Categories Finance

What’s A Credit Score, And Why Should Everybody Have It?

Today, new concepts pertaining to payment technologies have emerged as new payment technologies have gained momentum. Getting instant loans online is just a matter of a few clicks. Surprisingly, ‘credit score’ is one such term that is a stranger to many.

So, what is a credit score?

Simply put- a credit score is a three-digit number. And what does that mean? It shows the probability of a borrower returning the borrowed amount to the lender. For example, if somebody borrowed a quick loan from an authorized lender as an instant personal loan and returned the amount on time with interest, the credit score would see an upside. On the other hand, their credit score will suffer if the borrower fails to return the amount on time with the interest.

Why is a credit score so important?

In today’s conflicting economic environment, it’s hard to predict when a financial emergency will knock at your door. It could be a medical emergency or any other insurmountable expense. In such instances, if you’re a low-income professional with negligible savings compared to the expense you would have to undertake, you would probably have no other option than to borrow some amount from the bank. In other words, you would have to appeal for an instant loan online.

Thanks to the times that we live in, it’s possible to avail of instant loans online from the comfort of your homes. It has eliminated the strain of standing in a long queue at the bank and assembling a mountain of paperwork to reach the first step of the application process.

Online loan options are much more straightforward, and applications are easier to complete with minimal paperwork. Additionally, a flexi loan available online may come at a lower interest rate than the conventional loan available through a bank.

So, what does credit score have to do with loans?

The credit score is a common factor that will be considered no matter what route you take to request quick loans. Ideally, you should have a credit score greater than 700, preferably closer to 750, to establish your reputation as a legitimate entity. Taking the state of the economy into consideration, it has become essential to have a good credit score to eliminate hurdles in the loan process.

How can someone improve their credit score?

Below are some tips that you can follow to improve your credit score. Bare in mind that it may take time for your credit score to restore to an acceptable level if it is drastically low.

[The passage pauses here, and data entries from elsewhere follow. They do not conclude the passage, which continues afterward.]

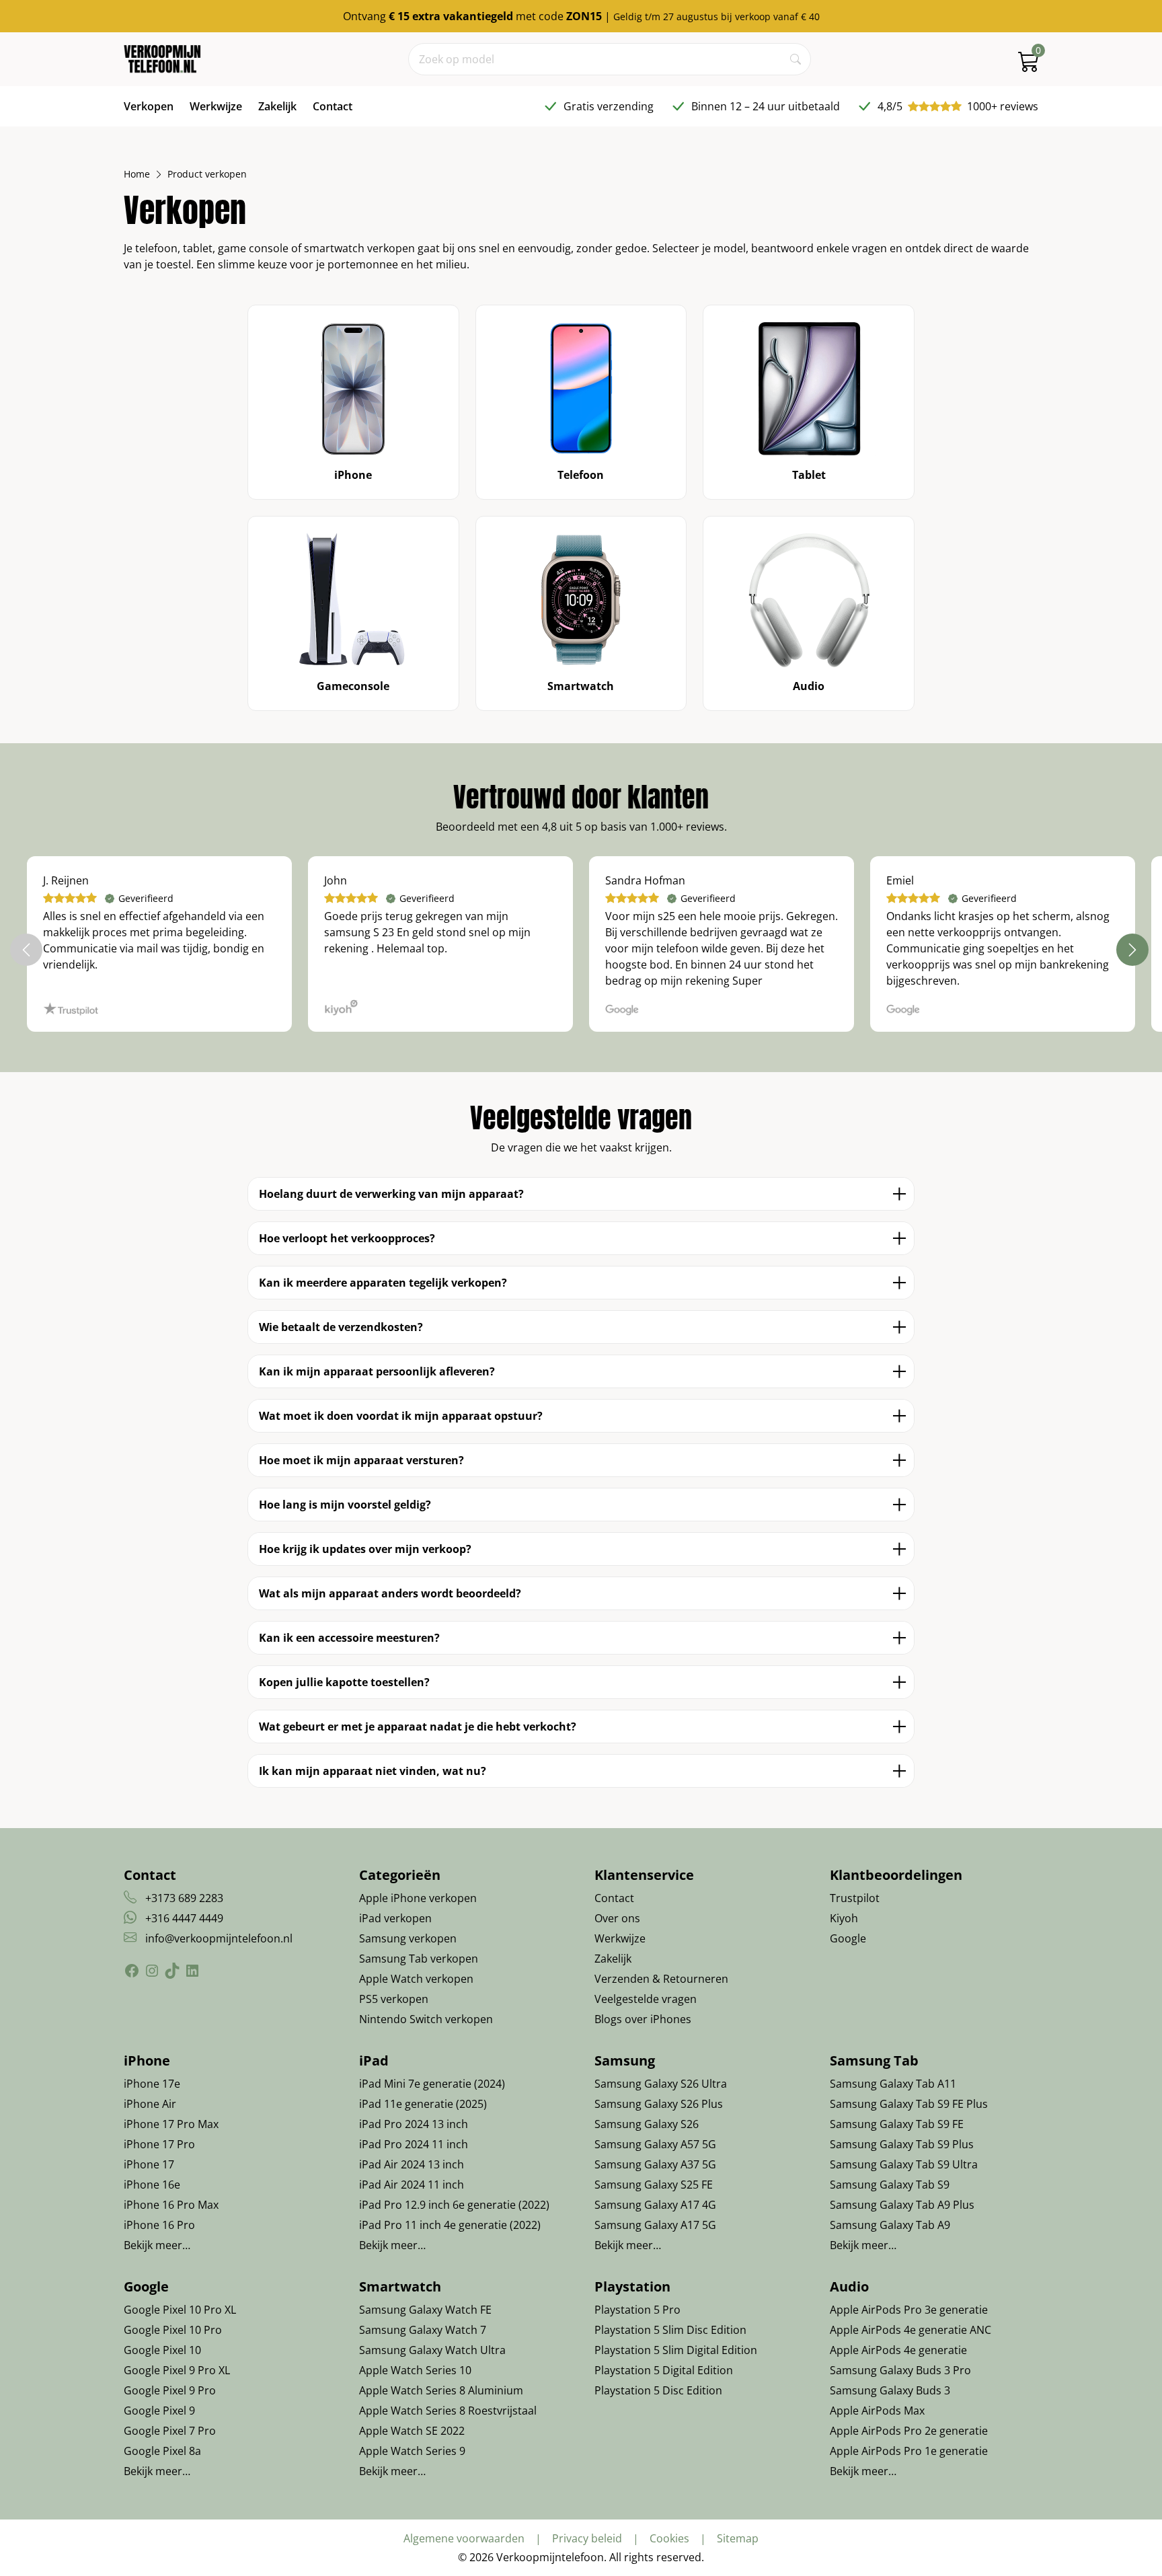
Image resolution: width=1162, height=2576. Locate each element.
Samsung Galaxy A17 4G (655, 2204)
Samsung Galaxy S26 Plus (658, 2103)
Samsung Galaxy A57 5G (655, 2144)
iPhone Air (150, 2103)
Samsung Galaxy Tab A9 (890, 2225)
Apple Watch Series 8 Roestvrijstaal (448, 2410)
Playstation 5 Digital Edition (663, 2370)
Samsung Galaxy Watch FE (425, 2309)
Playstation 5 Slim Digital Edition (675, 2350)
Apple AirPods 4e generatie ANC (910, 2329)
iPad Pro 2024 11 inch (413, 2144)
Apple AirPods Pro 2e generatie (909, 2430)
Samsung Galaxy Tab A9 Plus (902, 2204)
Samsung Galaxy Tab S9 (890, 2184)
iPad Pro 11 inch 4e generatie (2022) (450, 2225)
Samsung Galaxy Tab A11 (893, 2083)
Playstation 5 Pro (637, 2309)
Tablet (809, 474)
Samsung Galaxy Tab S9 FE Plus (909, 2103)
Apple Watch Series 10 (415, 2370)
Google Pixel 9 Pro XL (177, 2370)
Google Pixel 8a (162, 2451)
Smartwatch (580, 686)
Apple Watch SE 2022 (412, 2430)
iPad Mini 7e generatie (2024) (432, 2083)
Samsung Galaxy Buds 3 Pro (900, 2370)
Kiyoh (844, 1918)
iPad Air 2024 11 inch (411, 2184)
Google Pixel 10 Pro (173, 2329)
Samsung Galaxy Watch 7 (422, 2329)
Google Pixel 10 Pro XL (180, 2309)
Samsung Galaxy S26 (646, 2124)
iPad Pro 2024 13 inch (413, 2124)
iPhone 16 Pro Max (171, 2204)
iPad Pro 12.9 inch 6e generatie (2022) (454, 2204)
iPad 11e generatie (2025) (423, 2103)
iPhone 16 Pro (159, 2225)
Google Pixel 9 (159, 2410)
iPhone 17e (152, 2083)
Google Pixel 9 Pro (170, 2390)
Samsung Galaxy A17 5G (655, 2225)
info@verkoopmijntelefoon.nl (219, 1938)
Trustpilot (855, 1898)
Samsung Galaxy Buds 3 (890, 2390)
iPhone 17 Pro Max (171, 2124)
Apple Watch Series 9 (412, 2451)
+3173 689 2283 (184, 1898)
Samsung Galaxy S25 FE (653, 2184)
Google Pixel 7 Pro (170, 2430)
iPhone (353, 474)
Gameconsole (353, 686)
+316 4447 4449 (184, 1918)
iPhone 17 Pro (159, 2144)
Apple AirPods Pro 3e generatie (909, 2309)
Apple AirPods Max (877, 2410)
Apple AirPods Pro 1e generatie (909, 2451)
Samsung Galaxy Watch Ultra (432, 2350)
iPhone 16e (152, 2184)
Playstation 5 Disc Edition (658, 2390)
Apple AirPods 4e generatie (898, 2350)
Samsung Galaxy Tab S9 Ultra (904, 2164)
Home (137, 173)
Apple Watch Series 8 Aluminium (441, 2390)
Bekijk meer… (157, 2245)
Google (848, 1938)
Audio (808, 686)
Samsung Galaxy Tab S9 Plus (902, 2144)
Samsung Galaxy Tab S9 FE (897, 2124)
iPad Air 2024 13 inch (411, 2164)
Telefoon (580, 474)
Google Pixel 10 (162, 2350)
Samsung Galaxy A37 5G (655, 2164)
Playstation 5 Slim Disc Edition (670, 2329)
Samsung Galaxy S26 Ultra (660, 2083)
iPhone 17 (149, 2164)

  • Paying your bills on time includes any credit you owe to the bank. If you have already taken a loan, be sure to pay the monthly installments on time and the interest amount.
  • Have a lower credit utilization rate: credit utilization rate refers to the amount you use below the approved limit of your credit card. Your credit utilization ratio must be less than 40% to maintain a good credit score.
  • Keep your credit card open even if it’s dormant: your history in terms of time is just as crucial as your punctuality in paying any outstanding amount. Closing a credit card may result in a lower credit score.